There have been reports of Anorectal malformations (ARMs) in 1 in 2,000 to 5 in 10,000 cases [31]. It is more common among Asians. (3233) While there appears to be a low rate of inheritance in family members, some individuals exhibited autosomal dominant inheritance patterns [31]. Our subsequent genetic analysis further confirmed that this case represents a typical instance of autosomal dominant inheritance. Reconstructive surgery and ongoing symptom management (e.g., treatment for persistent constipation, incontinence, recurrent infections, and psychosocial support) constitute the major aspects of ARM clinical management [34]. In this case, after a period of conservative treatment, surgery was performed, and the postoperative effect was ideal, allowing the triplets to defecate independently without known sequelae. Multiple pregnancies have become more common in recent years due to the development of reproductive techniques. Spontaneous multiple pregnancies are rarely observed [35]. Their incidence is approximately 1:7000 [36]. It is worth noting that the clinical variability described in the affected subjects may be linked to different types of variants or to potential epigenetic factors (they may play a more relevant role in case of multiple pregnancies). (3738) Yang et al. [24] reported a case of a 2-month-old child with Townes-Brocks syndrome (TBS). This patient presented clinical symptoms similar to those observed in our reported case. However, unlike us, the child’s parents were consanguineous and had a mutation in the PTPRQ gene, which has been associated with nonsyndromic hearing loss. Innoceta AM, et al. [39] described a case of a 7-year-old girl who not only exhibited symptoms similar to our current case but also presented with a ventrally positioned anus, pantonal sensorineural hearing loss (prevalent in the left ear) of mild-medium severity. Furthermore, she experienced developmental delay and speech delay. It is noteworthy that approximately one third of TBS cases reported in the literature involve some level of postnatal growth retardation [3, 40]. As a result, it is crucial for us to closely monitor the growth and development of these children.
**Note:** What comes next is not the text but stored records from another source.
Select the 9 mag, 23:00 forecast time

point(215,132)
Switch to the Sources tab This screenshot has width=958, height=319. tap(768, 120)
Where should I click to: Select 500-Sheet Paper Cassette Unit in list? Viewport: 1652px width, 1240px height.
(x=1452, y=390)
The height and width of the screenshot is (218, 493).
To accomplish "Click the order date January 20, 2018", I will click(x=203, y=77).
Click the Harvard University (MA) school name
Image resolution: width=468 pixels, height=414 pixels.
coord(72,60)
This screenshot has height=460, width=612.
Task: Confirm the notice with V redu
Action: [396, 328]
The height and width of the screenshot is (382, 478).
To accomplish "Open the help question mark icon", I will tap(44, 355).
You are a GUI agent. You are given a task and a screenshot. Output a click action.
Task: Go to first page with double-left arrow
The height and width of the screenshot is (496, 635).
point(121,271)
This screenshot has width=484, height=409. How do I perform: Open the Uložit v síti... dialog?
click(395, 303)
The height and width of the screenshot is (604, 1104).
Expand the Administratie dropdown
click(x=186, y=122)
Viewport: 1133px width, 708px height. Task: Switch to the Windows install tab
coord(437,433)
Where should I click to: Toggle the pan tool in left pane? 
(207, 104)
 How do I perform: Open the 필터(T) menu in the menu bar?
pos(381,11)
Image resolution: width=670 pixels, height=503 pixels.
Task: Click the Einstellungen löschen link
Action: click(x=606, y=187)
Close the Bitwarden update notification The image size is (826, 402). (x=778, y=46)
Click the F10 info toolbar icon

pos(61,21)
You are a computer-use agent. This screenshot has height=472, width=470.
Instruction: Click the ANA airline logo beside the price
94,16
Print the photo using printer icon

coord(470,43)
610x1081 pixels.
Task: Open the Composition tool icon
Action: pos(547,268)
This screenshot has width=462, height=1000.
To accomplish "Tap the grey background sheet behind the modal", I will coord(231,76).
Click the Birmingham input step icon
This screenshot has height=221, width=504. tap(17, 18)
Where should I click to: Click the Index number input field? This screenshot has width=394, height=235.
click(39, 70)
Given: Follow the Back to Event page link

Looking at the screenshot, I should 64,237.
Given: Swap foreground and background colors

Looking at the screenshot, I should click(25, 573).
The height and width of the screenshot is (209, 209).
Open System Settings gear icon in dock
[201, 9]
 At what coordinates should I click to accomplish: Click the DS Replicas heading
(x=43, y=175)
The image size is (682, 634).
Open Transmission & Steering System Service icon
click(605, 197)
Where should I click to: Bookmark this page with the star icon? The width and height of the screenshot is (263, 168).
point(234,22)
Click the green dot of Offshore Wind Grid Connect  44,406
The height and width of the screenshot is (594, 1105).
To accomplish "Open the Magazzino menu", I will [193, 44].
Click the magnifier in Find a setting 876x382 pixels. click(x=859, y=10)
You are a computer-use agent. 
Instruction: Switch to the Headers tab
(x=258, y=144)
We have successfully identified a novel mutation that has not been previously reported in individuals with TBS, thereby offering new genetic information crucial for genetic counseling and family screening. By reporting this novel variant, we have expanded the existing genetic variation spectrum of TBS and enriched the data available for understanding the molecular mechanisms of the disease. This particular locus has demonstrated an association with the clinical phenotype of TBS, which suggests that our findings could contribute to a better understanding of the disease’s presentation patterns, early diagnosis, and treatment guidance. However, it is important to note that our study focused on a single family, necessitating consideration of factors such as genetic heterogeneity and population differences that may influence the results. Additionally, our study did not take into account the interaction between genetic and environmental factors, including the potential influence of other genetic variants or environmental factors on the development of TBS. Further research is needed to explore these aspects.

Conclusions

In this study a novel heterozygous mutation of SALL1 (chr16:51175376: c.757 C > T p.Gln253* exon2, NM_002968) has been identified in a Chinese family with TBS typical phenotype. These findings enrich knowledge about TBS and contribute to better clinical management and genetic counseling. To gain more specific insights into the outcomes, long-term follow-up is required. Further studies are needed to understand the correlation between genotypes and phenotypes.